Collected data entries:
---*---

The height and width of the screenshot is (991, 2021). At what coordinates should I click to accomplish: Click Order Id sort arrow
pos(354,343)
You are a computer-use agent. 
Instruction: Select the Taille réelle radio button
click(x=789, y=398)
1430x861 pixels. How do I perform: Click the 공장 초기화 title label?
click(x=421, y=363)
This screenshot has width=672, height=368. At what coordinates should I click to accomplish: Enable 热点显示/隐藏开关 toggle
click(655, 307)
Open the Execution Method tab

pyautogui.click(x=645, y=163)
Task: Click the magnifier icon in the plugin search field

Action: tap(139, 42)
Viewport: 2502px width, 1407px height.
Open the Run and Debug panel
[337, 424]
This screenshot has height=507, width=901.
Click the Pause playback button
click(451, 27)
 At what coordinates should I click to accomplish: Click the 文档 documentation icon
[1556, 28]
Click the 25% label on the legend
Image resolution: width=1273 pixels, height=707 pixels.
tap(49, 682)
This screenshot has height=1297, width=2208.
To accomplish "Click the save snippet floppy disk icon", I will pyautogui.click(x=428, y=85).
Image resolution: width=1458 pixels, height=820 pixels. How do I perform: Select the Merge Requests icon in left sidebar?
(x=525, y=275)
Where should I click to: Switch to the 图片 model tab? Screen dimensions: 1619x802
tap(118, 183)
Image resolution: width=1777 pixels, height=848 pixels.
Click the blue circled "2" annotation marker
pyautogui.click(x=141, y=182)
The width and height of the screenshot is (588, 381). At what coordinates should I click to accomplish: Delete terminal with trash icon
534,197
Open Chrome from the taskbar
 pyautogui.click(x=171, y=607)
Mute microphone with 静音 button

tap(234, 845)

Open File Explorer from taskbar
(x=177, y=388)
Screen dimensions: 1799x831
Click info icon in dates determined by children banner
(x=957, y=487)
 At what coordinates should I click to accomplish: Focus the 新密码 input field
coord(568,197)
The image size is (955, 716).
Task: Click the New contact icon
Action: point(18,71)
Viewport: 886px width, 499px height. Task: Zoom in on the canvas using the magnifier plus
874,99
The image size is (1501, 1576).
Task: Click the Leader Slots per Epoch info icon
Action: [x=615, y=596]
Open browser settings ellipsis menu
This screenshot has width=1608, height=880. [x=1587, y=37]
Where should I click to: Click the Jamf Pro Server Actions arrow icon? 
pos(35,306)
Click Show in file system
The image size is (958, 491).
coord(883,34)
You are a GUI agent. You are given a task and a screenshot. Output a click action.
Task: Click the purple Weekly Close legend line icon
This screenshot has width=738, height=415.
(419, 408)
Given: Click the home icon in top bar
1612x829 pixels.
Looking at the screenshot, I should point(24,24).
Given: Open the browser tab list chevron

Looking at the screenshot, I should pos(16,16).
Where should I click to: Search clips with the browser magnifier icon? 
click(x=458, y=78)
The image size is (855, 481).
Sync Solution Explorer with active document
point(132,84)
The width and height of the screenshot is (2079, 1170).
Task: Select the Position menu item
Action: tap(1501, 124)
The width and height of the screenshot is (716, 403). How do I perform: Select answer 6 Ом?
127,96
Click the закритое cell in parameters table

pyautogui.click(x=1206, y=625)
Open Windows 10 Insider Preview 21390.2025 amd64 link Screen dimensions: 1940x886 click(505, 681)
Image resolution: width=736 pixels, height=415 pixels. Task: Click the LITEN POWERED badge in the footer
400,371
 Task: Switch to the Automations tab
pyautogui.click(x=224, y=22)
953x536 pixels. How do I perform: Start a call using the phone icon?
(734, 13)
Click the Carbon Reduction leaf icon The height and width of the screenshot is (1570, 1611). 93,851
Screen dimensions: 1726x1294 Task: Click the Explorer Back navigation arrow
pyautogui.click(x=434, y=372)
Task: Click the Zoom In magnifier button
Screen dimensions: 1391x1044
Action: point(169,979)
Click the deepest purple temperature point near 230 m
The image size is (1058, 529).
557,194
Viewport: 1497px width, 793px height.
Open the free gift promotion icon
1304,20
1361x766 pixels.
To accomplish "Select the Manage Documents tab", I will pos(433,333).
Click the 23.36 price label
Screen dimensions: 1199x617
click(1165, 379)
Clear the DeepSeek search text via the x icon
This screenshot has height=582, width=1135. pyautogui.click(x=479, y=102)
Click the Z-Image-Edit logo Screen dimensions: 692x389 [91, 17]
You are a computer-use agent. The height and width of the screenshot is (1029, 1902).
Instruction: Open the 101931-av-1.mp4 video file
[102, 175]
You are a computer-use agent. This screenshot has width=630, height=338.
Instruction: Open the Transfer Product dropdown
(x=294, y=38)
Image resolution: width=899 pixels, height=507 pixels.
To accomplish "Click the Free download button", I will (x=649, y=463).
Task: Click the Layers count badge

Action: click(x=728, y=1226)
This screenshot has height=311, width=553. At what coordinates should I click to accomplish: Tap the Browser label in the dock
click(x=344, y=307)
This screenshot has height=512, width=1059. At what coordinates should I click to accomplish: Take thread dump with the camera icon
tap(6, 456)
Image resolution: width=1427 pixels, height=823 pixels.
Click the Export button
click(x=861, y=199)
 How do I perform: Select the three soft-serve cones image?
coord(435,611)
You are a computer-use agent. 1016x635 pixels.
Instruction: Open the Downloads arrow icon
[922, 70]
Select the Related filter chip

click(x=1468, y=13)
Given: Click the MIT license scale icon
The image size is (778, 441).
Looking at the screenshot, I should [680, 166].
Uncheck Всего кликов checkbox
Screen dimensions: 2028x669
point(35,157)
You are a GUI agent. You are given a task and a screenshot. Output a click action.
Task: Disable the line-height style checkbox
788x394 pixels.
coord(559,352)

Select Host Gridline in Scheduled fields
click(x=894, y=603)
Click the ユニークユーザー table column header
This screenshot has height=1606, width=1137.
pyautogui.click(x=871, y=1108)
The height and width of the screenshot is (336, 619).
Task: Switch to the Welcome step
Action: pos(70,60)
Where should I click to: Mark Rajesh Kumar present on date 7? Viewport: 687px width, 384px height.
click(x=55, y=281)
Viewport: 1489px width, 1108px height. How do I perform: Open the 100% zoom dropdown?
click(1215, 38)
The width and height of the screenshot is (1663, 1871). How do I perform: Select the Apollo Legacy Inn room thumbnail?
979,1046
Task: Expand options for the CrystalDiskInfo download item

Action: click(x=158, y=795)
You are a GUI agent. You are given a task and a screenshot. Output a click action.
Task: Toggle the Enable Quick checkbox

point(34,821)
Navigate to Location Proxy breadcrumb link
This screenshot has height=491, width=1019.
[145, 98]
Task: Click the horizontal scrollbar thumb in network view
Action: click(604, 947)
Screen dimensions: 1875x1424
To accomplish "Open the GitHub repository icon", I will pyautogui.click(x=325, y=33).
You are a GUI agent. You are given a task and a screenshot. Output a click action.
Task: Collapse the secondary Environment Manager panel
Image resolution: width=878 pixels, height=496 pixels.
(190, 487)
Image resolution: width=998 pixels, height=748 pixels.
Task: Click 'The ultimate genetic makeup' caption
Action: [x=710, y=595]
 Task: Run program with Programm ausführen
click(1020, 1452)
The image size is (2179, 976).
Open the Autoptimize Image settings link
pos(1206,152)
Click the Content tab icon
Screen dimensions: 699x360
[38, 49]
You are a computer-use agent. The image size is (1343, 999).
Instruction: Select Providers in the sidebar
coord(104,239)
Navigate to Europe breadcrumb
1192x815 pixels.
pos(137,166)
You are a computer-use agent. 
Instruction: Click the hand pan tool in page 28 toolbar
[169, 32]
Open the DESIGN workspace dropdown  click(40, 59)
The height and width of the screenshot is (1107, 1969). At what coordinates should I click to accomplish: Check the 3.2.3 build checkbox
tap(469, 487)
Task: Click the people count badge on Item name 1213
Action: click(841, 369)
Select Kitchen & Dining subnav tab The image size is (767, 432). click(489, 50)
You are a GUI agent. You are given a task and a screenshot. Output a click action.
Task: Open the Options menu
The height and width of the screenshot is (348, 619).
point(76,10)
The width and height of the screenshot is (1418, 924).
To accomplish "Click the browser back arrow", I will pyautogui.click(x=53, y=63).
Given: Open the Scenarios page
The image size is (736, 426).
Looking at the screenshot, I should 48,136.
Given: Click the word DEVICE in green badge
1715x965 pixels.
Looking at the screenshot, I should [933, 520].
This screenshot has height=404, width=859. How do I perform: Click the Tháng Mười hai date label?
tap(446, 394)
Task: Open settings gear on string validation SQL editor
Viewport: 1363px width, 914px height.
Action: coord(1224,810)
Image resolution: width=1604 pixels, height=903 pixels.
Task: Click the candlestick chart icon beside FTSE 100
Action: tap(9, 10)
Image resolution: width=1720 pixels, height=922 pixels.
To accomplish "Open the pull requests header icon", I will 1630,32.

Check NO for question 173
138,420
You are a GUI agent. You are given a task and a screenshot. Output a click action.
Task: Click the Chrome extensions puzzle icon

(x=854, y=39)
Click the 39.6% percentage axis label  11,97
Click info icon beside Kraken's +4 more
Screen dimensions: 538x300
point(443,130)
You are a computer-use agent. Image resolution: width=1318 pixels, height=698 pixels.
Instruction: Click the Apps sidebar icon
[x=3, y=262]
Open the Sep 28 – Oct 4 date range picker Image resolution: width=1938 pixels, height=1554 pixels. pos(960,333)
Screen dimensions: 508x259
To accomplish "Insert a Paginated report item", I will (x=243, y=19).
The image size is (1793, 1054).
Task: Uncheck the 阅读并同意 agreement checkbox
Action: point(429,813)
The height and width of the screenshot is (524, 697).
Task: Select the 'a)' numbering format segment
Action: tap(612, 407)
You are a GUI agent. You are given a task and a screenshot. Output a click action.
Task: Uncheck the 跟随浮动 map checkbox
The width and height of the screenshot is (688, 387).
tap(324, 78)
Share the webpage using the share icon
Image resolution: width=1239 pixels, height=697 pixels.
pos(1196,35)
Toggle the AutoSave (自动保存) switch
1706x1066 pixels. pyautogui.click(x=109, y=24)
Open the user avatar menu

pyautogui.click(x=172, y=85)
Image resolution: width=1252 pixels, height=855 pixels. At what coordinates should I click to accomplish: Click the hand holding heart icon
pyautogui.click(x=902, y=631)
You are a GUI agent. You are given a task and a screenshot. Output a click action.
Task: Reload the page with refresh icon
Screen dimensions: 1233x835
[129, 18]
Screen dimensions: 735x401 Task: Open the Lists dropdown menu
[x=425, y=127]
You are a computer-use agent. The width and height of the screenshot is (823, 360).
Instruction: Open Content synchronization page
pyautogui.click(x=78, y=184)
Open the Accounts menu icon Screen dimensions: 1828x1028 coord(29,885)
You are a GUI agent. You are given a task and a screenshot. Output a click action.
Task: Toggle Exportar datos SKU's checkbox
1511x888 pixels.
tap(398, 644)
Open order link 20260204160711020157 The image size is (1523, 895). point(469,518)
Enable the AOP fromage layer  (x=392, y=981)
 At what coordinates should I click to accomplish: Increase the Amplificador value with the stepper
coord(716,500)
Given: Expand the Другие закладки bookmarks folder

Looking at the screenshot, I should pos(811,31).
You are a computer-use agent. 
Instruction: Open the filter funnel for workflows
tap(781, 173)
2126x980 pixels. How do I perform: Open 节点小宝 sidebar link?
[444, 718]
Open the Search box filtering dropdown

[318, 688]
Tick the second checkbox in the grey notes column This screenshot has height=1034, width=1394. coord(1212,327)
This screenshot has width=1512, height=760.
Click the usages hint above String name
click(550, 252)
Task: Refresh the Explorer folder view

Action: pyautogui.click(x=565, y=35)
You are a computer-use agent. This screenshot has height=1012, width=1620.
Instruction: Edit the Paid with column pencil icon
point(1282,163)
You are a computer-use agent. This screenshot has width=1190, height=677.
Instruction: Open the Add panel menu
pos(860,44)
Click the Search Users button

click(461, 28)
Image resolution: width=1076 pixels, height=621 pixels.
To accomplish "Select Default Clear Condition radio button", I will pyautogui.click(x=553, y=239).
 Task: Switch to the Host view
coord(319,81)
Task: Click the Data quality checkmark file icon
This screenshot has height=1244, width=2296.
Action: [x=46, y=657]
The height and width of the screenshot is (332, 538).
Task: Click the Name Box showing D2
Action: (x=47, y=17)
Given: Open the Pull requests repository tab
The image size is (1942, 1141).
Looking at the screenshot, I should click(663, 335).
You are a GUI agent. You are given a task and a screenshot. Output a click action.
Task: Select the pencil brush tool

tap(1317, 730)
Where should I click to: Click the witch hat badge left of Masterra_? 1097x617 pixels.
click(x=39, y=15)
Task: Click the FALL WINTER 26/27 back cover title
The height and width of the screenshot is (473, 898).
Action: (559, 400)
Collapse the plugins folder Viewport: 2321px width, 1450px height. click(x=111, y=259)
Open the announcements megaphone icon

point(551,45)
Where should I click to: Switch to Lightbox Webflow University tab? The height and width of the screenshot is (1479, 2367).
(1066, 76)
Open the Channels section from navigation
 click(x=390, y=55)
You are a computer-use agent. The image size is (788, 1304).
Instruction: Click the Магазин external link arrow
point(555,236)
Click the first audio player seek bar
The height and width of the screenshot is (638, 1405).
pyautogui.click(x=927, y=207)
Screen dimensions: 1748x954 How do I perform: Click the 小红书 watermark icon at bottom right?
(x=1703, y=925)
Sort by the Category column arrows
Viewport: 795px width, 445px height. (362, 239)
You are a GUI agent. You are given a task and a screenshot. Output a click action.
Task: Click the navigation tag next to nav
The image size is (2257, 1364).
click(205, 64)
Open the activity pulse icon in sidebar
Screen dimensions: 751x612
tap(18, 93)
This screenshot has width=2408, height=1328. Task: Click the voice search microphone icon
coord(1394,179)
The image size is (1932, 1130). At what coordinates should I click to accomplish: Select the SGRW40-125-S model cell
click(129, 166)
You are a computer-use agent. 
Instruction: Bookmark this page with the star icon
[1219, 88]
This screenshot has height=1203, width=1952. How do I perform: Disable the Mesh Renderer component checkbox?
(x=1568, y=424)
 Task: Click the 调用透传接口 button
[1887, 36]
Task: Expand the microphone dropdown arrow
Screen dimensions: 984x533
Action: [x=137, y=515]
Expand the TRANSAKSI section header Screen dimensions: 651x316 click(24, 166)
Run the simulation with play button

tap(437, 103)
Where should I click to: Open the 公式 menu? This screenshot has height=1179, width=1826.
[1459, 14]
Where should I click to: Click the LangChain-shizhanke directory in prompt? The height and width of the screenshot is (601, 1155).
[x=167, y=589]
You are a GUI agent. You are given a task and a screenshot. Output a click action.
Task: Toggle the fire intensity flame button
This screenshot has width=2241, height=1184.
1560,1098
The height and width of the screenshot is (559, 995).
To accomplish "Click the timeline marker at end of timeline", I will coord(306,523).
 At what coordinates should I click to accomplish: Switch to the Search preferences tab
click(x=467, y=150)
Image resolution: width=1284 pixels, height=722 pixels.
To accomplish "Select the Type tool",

---*---

[What is being asked]: Return exactly the line that contains "At what coordinates should I click to accomplish: Switch" and every line after it, through the last line of the records.

[Reply]:
 At what coordinates should I click to accomplish: Switch to the Search preferences tab
click(x=467, y=150)
Image resolution: width=1284 pixels, height=722 pixels.
To accomplish "Select the Type tool",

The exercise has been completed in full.